━━━ EXTRACTED INFORMATION ━━━

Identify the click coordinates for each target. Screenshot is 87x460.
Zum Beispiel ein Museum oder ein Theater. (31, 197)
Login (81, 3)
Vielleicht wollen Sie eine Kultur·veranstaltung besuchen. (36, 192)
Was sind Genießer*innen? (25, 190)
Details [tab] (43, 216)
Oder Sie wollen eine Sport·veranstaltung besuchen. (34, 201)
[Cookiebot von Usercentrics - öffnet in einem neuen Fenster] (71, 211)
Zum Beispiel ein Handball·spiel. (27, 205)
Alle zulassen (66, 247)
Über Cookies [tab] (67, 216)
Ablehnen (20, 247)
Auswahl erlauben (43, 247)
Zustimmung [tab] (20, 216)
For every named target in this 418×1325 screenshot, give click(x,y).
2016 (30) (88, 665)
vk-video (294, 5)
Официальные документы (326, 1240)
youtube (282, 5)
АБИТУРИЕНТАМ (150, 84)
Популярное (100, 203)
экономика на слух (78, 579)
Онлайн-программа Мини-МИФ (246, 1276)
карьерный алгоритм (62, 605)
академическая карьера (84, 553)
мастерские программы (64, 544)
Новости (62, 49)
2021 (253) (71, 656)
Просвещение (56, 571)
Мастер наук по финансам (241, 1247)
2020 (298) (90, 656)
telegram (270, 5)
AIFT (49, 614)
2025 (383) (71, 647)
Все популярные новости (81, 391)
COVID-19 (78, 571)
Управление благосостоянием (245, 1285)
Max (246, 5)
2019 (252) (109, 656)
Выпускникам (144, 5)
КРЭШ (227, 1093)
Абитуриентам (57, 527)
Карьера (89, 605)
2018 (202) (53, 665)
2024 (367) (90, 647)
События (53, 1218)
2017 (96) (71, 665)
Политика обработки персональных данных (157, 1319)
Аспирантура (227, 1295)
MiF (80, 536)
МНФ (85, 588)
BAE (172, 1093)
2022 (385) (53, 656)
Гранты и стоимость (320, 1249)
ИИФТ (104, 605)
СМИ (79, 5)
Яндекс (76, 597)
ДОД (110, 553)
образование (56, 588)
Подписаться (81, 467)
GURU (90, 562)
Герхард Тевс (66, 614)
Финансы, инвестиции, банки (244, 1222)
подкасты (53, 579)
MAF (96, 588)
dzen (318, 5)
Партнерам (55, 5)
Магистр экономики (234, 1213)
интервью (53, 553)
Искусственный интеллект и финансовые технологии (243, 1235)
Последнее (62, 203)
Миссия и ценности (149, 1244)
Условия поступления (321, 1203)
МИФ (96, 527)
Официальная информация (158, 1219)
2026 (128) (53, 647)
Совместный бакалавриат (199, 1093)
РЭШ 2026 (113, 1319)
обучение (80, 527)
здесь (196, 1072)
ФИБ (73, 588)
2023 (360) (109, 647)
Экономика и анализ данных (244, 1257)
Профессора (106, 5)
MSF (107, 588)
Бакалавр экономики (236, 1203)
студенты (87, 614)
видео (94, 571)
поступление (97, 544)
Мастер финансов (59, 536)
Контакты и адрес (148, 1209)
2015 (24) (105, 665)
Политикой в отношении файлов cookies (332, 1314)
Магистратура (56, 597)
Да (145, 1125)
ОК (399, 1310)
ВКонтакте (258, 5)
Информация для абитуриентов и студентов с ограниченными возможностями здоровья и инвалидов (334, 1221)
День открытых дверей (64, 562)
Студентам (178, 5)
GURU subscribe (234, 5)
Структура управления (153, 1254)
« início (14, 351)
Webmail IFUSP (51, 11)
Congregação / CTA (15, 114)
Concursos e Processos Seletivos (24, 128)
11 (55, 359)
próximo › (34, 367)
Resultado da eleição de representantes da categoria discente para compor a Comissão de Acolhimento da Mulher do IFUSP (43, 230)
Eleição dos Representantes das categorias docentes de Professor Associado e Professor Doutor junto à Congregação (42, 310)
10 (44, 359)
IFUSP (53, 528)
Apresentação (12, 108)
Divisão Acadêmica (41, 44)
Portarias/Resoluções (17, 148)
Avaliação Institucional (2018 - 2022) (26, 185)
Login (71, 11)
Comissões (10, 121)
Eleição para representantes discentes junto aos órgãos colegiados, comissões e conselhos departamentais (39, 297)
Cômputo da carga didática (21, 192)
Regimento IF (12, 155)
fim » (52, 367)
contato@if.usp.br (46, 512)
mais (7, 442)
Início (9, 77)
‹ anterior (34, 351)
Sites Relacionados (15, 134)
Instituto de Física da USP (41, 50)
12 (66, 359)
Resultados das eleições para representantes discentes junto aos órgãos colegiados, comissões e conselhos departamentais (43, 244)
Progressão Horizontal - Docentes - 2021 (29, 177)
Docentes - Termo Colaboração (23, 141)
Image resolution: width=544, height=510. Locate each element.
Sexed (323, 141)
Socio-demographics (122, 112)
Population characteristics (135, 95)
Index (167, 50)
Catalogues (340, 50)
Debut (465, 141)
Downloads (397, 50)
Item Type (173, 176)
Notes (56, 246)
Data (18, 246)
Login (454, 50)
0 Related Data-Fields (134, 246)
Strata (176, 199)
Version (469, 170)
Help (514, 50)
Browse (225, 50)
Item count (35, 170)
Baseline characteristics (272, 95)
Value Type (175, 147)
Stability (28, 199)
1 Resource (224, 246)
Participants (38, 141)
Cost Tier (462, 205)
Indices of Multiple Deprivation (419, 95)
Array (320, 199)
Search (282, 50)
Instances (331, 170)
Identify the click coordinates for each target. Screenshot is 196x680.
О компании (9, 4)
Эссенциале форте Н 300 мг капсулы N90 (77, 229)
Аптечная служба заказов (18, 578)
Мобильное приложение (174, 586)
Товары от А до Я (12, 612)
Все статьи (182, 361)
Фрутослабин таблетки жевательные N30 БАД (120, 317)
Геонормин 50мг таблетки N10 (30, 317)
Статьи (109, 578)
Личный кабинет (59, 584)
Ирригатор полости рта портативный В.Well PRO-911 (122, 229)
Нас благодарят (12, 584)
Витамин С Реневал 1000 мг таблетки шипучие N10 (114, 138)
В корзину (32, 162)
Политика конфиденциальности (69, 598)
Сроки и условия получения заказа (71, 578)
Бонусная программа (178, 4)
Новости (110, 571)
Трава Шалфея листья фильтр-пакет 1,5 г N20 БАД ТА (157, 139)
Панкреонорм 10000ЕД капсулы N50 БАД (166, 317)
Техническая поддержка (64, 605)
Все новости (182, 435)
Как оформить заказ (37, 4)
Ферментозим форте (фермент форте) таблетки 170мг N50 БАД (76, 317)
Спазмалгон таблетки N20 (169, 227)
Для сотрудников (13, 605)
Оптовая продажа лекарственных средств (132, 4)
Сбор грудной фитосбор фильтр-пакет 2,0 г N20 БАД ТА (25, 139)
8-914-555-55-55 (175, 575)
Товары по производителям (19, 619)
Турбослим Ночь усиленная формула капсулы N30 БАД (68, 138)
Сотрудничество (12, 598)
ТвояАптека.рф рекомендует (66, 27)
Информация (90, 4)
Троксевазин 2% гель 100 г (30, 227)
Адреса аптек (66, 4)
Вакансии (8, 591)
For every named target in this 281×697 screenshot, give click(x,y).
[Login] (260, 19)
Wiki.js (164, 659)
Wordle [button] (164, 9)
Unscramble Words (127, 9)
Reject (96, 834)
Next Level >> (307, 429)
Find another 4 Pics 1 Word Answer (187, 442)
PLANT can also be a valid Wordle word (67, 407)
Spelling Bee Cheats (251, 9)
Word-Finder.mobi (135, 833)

━━━

Rewrite the items above, swapping "For every named target" for "For each labeled target" wherever it occurs and leaving everything else unchanged.

Identify the click coordinates for each target. Screenshot is 87x460.
Zum Beispiel ein Museum oder ein Theater. (31, 197)
Login (81, 3)
Vielleicht wollen Sie eine Kultur·veranstaltung besuchen. (36, 192)
Was sind Genießer*innen? (25, 190)
Details [tab] (43, 216)
Oder Sie wollen eine Sport·veranstaltung besuchen. (34, 201)
[Cookiebot von Usercentrics - öffnet in einem neuen Fenster] (71, 211)
Zum Beispiel ein Handball·spiel. (27, 205)
Alle zulassen (66, 247)
Über Cookies [tab] (67, 216)
Ablehnen (20, 247)
Auswahl erlauben (43, 247)
Zustimmung [tab] (20, 216)
For each labeled target in this 418×1325 screenshot, give click(x,y).
2016 (30) (88, 665)
vk-video (294, 5)
Официальные документы (326, 1240)
youtube (282, 5)
АБИТУРИЕНТАМ (150, 84)
Популярное (100, 203)
экономика на слух (78, 579)
Онлайн-программа Мини-МИФ (246, 1276)
карьерный алгоритм (62, 605)
академическая карьера (84, 553)
мастерские программы (64, 544)
Новости (62, 49)
2021 (253) (71, 656)
Просвещение (56, 571)
Мастер наук по финансам (241, 1247)
2020 (298) (90, 656)
telegram (270, 5)
AIFT (49, 614)
2025 (383) (71, 647)
Все популярные новости (81, 391)
COVID-19 (78, 571)
Управление благосостоянием (245, 1285)
Max (246, 5)
2019 (252) (109, 656)
Выпускникам (144, 5)
КРЭШ (227, 1093)
Абитуриентам (57, 527)
Карьера (89, 605)
2018 (202) (53, 665)
2024 (367) (90, 647)
События (53, 1218)
2017 (96) (71, 665)
Политика обработки персональных данных (157, 1319)
Аспирантура (227, 1295)
MiF (80, 536)
МНФ (85, 588)
BAE (172, 1093)
2022 (385) (53, 656)
Гранты и стоимость (320, 1249)
ИИФТ (104, 605)
СМИ (79, 5)
Яндекс (76, 597)
ДОД (110, 553)
образование (56, 588)
Подписаться (81, 467)
GURU (90, 562)
Герхард Тевс (66, 614)
Финансы, инвестиции, банки (244, 1222)
подкасты (53, 579)
MAF (96, 588)
dzen (318, 5)
Партнерам (55, 5)
Магистр экономики (234, 1213)
интервью (53, 553)
Искусственный интеллект и финансовые технологии (243, 1235)
Последнее (62, 203)
Миссия и ценности (149, 1244)
Условия поступления (321, 1203)
МИФ (96, 527)
Официальная информация (158, 1219)
2026 (128) (53, 647)
Совместный бакалавриат (199, 1093)
РЭШ 2026 (113, 1319)
обучение (80, 527)
здесь (196, 1072)
ФИБ (73, 588)
2023 (360) (109, 647)
Экономика и анализ данных (244, 1257)
Профессора (106, 5)
MSF (107, 588)
Бакалавр экономики (236, 1203)
студенты (87, 614)
видео (94, 571)
поступление (97, 544)
Мастер финансов (59, 536)
Контакты и адрес (148, 1209)
2015 (24) (105, 665)
Политикой в отношении файлов cookies (332, 1314)
Магистратура (56, 597)
Да (145, 1125)
ОК (399, 1310)
ВКонтакте (258, 5)
Информация для абитуриентов и студентов с ограниченными возможностями здоровья и инвалидов (334, 1221)
День открытых дверей (64, 562)
Студентам (178, 5)
GURU subscribe (234, 5)
Структура управления (153, 1254)
« início (14, 351)
Webmail IFUSP (51, 11)
Congregação / CTA (15, 114)
Concursos e Processos Seletivos (24, 128)
11 (55, 359)
próximo › (34, 367)
Resultado da eleição de representantes da categoria discente para compor a Comissão de Acolhimento da Mulher do IFUSP (43, 230)
Eleição dos Representantes das categorias docentes de Professor Associado e Professor Doutor junto à Congregação (42, 310)
10 (44, 359)
IFUSP (53, 528)
Apresentação (12, 108)
Divisão Acadêmica (41, 44)
Portarias/Resoluções (17, 148)
Avaliação Institucional (2018 - 2022) (26, 185)
Login (71, 11)
Comissões (10, 121)
Eleição para representantes discentes junto aos órgãos colegiados, comissões e conselhos departamentais (39, 297)
Cômputo da carga didática (21, 192)
Regimento IF (12, 155)
fim » (52, 367)
contato@if.usp.br (46, 512)
mais (7, 442)
Início (9, 77)
‹ anterior (34, 351)
Sites Relacionados (15, 134)
Instituto de Física da USP (41, 50)
12 (66, 359)
Resultados das eleições para representantes discentes junto aos órgãos colegiados, comissões e conselhos departamentais (43, 244)
Progressão Horizontal - Docentes - 2021 (29, 177)
Docentes - Termo Colaboração (23, 141)
Image resolution: width=544, height=510. Locate each element.
Sexed (323, 141)
Socio-demographics (122, 112)
Population characteristics (135, 95)
Index (167, 50)
Catalogues (340, 50)
Debut (465, 141)
Downloads (397, 50)
Item Type (173, 176)
Notes (56, 246)
Data (18, 246)
Login (454, 50)
0 Related Data-Fields (134, 246)
Strata (176, 199)
Version (469, 170)
Help (514, 50)
Browse (225, 50)
Item count (35, 170)
Baseline characteristics (272, 95)
Value Type (175, 147)
Stability (28, 199)
1 Resource (224, 246)
Participants (38, 141)
Cost Tier (462, 205)
Indices of Multiple Deprivation (419, 95)
Array (320, 199)
Search (282, 50)
Instances (331, 170)
Identify the click coordinates for each target. Screenshot is 196x680.
О компании (9, 4)
Эссенциале форте Н 300 мг капсулы N90 (77, 229)
Аптечная служба заказов (18, 578)
Мобильное приложение (174, 586)
Товары от А до Я (12, 612)
Все статьи (182, 361)
Фрутослабин таблетки жевательные N30 БАД (120, 317)
Геонормин 50мг таблетки N10 (30, 317)
Статьи (109, 578)
Личный кабинет (59, 584)
Ирригатор полости рта портативный В.Well PRO-911 (122, 229)
Нас благодарят (12, 584)
Витамин С Реневал 1000 мг таблетки шипучие N10 (114, 138)
В корзину (32, 162)
Политика конфиденциальности (69, 598)
Сроки и условия получения заказа (71, 578)
Бонусная программа (178, 4)
Новости (110, 571)
Трава Шалфея листья фильтр-пакет 1,5 г N20 БАД ТА (157, 139)
Панкреонорм 10000ЕД капсулы N50 БАД (166, 317)
Техническая поддержка (64, 605)
Все новости (182, 435)
Как оформить заказ (37, 4)
Ферментозим форте (фермент форте) таблетки 170мг N50 БАД (76, 317)
Спазмалгон таблетки N20 (169, 227)
Для сотрудников (13, 605)
Оптовая продажа лекарственных средств (132, 4)
Сбор грудной фитосбор фильтр-пакет 2,0 г N20 БАД ТА (25, 139)
8-914-555-55-55 (175, 575)
Товары по производителям (19, 619)
Турбослим Ночь усиленная формула капсулы N30 БАД (68, 138)
Сотрудничество (12, 598)
ТвояАптека.рф рекомендует (66, 27)
Информация (90, 4)
Троксевазин 2% гель 100 г (30, 227)
Адреса аптек (66, 4)
Вакансии (8, 591)
For each labeled target in this 281×697 screenshot, give click(x,y).
[Login] (260, 19)
Wiki.js (164, 659)
Wordle [button] (164, 9)
Unscramble Words (127, 9)
Reject (96, 834)
Next Level >> (307, 429)
Find another 4 Pics 1 Word Answer (187, 442)
PLANT can also be a valid Wordle word (67, 407)
Spelling Bee Cheats (251, 9)
Word-Finder.mobi (135, 833)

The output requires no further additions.